BEGIN
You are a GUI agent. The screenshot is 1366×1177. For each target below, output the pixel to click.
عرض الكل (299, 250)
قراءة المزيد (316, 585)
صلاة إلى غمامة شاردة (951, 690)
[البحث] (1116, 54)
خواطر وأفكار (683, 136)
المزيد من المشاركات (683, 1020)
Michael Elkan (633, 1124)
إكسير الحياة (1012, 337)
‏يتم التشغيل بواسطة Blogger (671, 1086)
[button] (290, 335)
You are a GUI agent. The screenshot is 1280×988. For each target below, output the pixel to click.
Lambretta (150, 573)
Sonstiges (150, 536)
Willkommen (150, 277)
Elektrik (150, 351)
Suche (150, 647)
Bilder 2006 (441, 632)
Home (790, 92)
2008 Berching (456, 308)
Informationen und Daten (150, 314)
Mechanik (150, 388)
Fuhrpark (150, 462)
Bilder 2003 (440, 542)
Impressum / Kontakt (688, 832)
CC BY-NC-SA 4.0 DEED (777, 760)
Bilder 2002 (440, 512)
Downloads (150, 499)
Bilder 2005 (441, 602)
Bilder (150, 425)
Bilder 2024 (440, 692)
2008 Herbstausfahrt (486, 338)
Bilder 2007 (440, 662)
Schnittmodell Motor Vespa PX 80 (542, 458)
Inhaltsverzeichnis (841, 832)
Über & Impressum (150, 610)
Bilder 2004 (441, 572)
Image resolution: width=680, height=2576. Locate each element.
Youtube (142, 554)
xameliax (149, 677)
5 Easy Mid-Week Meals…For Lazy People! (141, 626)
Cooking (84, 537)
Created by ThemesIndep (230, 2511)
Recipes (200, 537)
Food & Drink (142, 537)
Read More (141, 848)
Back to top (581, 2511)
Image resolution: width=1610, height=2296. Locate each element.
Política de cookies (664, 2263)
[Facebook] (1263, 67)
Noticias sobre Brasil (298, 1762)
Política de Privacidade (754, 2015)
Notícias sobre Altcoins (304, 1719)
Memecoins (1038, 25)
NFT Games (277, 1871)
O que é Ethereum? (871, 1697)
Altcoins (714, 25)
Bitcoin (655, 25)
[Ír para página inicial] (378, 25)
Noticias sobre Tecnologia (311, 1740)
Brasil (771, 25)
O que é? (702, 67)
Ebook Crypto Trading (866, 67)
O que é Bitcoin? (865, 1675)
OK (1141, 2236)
END
- **What you should do**
The answer should be an exact copy of the lines from the first line of the data through the line with "Inhaltsverzeichnis (841, 832)" and should contain nothing else.

- **The completed task**
You are a GUI agent. The screenshot is 1366×1177. For each target below, output the pixel to click.
عرض الكل (299, 250)
قراءة المزيد (316, 585)
صلاة إلى غمامة شاردة (951, 690)
[البحث] (1116, 54)
خواطر وأفكار (683, 136)
المزيد من المشاركات (683, 1020)
Michael Elkan (633, 1124)
إكسير الحياة (1012, 337)
‏يتم التشغيل بواسطة Blogger (671, 1086)
[button] (290, 335)
You are a GUI agent. The screenshot is 1280×988. For each target below, output the pixel to click.
Lambretta (150, 573)
Sonstiges (150, 536)
Willkommen (150, 277)
Elektrik (150, 351)
Suche (150, 647)
Bilder 2006 (441, 632)
Home (790, 92)
2008 Berching (456, 308)
Informationen und Daten (150, 314)
Mechanik (150, 388)
Fuhrpark (150, 462)
Bilder 2003 (440, 542)
Impressum / Kontakt (688, 832)
CC BY-NC-SA 4.0 DEED (777, 760)
Bilder 2002 (440, 512)
Downloads (150, 499)
Bilder 2005 (441, 602)
Bilder (150, 425)
Bilder 2024 (440, 692)
2008 Herbstausfahrt (486, 338)
Bilder 2007 (440, 662)
Schnittmodell Motor Vespa PX 80 (542, 458)
Inhaltsverzeichnis (841, 832)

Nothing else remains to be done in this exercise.